Globo confirma morte da jornalista Júlia Guerra em grave acidente

A quarta-feira, 19 de novembro, começou com uma notícia que deixou o jornalismo brasileiro em luto. A Globo confirmou o falecimento da jornalista Júlia Guerra Monteiro, ocorrido na tarde de terça-feira, 18, em Curitiba. Júlia, de 35 anos, trabalhava na emissora e estava na capital paranaense a serviço quando acabou envolvida em um acidente com um ônibus biarticulado da linha Ligeirão Norte/Sul.

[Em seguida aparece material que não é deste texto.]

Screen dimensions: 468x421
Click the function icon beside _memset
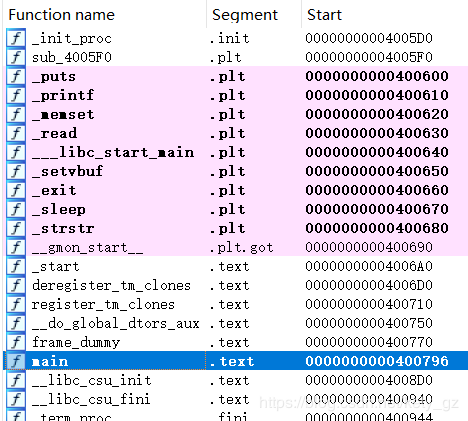coord(16,114)
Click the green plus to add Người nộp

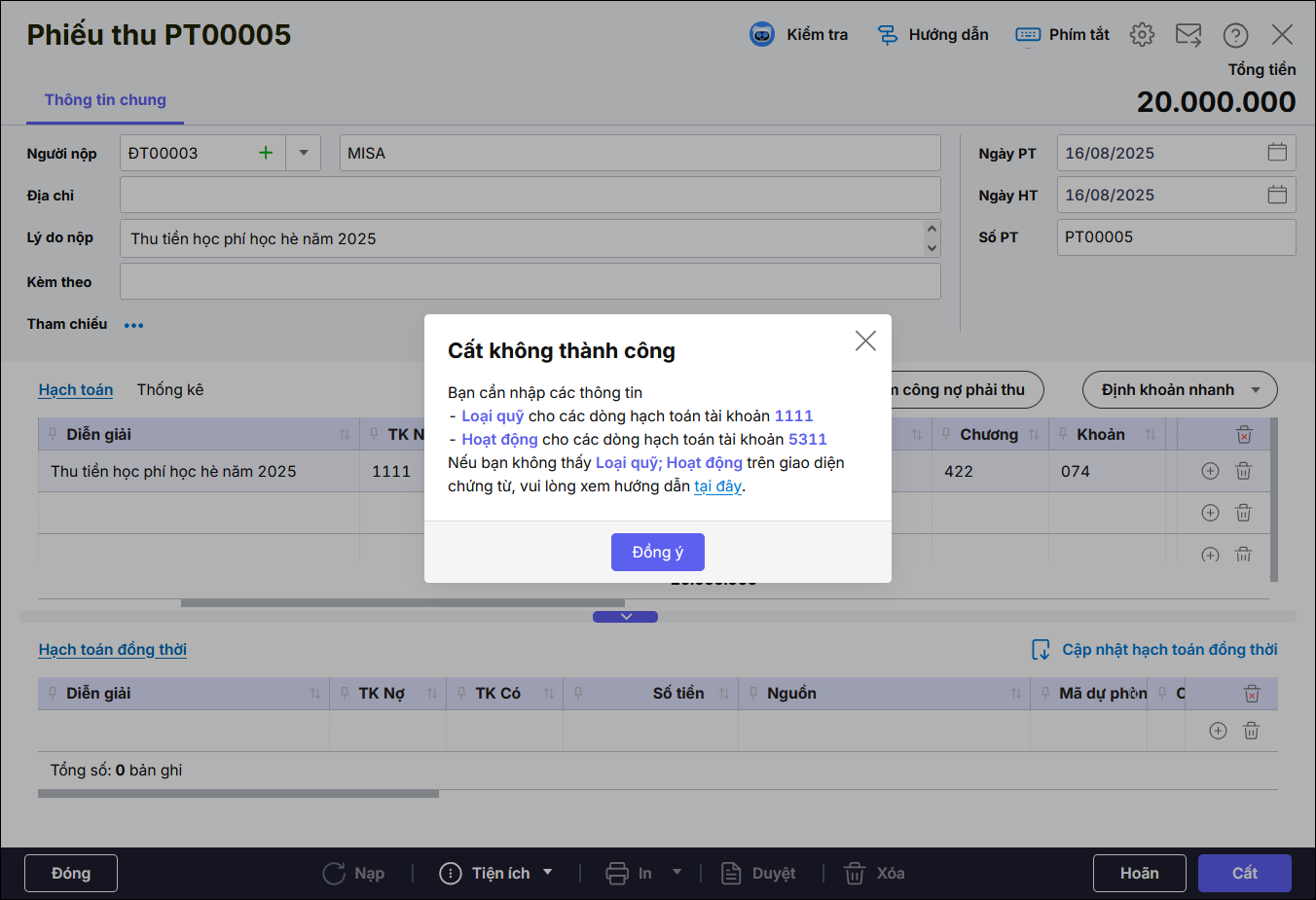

Segundo informações divulgadas pela empresa Transporte Coletivo Glória, responsável pelo veículo, a jornalista atravessava a canaleta exclusiva quando, de acordo com o relato oficial, entrou de maneira inesperada na frente do ônibus. A empresa afirmou que o motorista não teve tempo de reagir, destacando que o trecho é de fluxo intenso e requer atenção redobrada de todos que circulam por ali.
Em nota, a companhia lamentou profundamente o ocorrido: “A empresa manifesta sua solidariedade aos familiares e amigos da vítima neste momento difícil.” Júlia chegou a receber atendimento imediato, mas não resistiu enquanto era levada ao hospital.
A jornalista vivia em São Paulo ao lado do marido e do filho de cinco anos. Segundo a Universidade de São Paulo (USP), instituição na qual o esposo de Júlia estuda, ela estava em Curitiba acompanhando compromissos de trabalho. A notícia impactou colegas, amigos e profissionais da imprensa, que lembraram de sua trajetória marcada por dedicação, sensibilidade e bom humor no ambiente de trabalho.
Nas redes sociais, o marido confirmou a tragédia em uma mensagem emocionada: “Amigos, infelizmente é verdade. Acabei de sair do hospital. A Júlia Guerra Monteiro, o amor da minha vida, faleceu. Estou aqui com a mãe e o irmão dela, e família próxima. Estou devastado.” O desabafo sensibilizou internautas e colegas de profissão, que enviaram mensagens de apoio e solidariedade.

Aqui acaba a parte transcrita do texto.